ABOUT – Entice with Disgust (Part I): It is Sunday again, a day for reflection.
I am reflecting in particular on the tone of disgust that I have been hearing in my ears over the last month during certain phases of writing – "You dirty, old man!", someone is saying. The voice is located in the literary world, and the disgust arises when an older man (I am an older man) is found out to be flirting, in this instance with lyric poetry, an activity reserved for youth.
This is about the occurrence of ‘Dirty Words’ in the imagined community of the literary world (keep my vagabond libido out of it!), the particular ‘Dirty Word’ being the P-eee word: P for Poetry, the object of my other disgusted voice.

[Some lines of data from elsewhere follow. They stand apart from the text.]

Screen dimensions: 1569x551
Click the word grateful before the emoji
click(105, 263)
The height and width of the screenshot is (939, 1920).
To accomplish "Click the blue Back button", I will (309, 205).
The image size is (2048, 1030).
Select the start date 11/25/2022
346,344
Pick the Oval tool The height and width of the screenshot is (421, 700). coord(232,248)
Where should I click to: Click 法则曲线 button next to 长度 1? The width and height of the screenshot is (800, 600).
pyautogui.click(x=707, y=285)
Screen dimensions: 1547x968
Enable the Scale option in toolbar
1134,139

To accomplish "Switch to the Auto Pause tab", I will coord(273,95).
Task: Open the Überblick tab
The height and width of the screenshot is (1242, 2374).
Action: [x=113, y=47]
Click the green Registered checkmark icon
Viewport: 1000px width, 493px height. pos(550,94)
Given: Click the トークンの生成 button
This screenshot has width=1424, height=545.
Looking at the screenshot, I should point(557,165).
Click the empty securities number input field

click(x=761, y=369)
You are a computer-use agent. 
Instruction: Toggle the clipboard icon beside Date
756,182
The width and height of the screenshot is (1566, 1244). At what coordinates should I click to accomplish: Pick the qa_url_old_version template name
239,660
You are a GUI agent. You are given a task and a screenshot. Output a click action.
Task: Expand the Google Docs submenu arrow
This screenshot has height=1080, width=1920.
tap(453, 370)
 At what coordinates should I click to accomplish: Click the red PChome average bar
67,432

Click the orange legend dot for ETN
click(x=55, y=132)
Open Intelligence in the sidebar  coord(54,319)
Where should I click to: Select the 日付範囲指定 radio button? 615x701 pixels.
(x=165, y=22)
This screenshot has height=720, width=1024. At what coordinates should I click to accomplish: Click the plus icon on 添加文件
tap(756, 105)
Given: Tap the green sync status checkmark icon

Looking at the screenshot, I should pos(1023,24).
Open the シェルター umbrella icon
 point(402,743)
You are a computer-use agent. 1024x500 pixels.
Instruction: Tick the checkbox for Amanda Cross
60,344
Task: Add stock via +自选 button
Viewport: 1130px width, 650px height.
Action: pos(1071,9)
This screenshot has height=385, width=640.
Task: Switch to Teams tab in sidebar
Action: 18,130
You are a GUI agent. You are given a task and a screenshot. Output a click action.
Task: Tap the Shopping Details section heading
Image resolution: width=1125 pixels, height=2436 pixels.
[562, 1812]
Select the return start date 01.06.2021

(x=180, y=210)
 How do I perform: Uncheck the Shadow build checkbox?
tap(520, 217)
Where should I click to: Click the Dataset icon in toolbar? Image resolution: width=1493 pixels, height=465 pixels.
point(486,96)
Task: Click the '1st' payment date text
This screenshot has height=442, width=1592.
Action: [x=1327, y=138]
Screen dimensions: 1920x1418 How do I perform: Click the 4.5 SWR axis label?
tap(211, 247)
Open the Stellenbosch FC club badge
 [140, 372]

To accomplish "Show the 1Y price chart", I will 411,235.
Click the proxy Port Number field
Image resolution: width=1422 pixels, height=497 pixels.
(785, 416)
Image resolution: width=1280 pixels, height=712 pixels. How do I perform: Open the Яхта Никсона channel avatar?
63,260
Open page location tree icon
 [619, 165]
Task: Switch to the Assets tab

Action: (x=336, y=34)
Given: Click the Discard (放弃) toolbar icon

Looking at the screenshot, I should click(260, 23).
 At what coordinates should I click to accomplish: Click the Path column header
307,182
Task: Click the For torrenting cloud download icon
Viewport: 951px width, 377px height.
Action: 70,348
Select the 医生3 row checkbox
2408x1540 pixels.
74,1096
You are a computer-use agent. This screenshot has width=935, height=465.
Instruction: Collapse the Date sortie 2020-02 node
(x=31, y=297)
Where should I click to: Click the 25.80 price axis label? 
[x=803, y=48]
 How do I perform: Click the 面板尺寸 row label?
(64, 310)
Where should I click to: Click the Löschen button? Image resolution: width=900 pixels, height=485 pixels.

On Saturday I had two experiences that threw light on the operation of the other disgusted voice. One came from reading the Guardian newspaper Saturday Review, Milan Kundera on the art of the novel, and what he had to say about the conversion story. The other experience came from listening to Professor David Blank of University of California, Los Angeles give a talk entitled "Matching tops and bottoms: reconstructing a Herculaneum papyrus and an atomist rhetoric" (a City Vagabond aside: the Professor’s talk was given to the Friends of the Herculaneum Society at their Winter Meeting in the rooms of the Bath Royal Literary and Scientific Instution – I am of course not a Friend, but somehow managed to wander in…).
I bring my whispering mouth close to your ear in the shadows of what is now become an extended reflection (Parts II, III and IV that follow below). Or is it a caress? – the other voice is already loudly ‘tut-tutting’, having also read in Saturday’s Guardian Review, the Commentary by Giles Fodden on that other ‘Dirty Word’, disgust with the ‘literary’ word itself – "… a bad thing, something elitist, decadent and sexually ambiguous, certainly not socially useful or morally pure".
You see I am already corrupting you.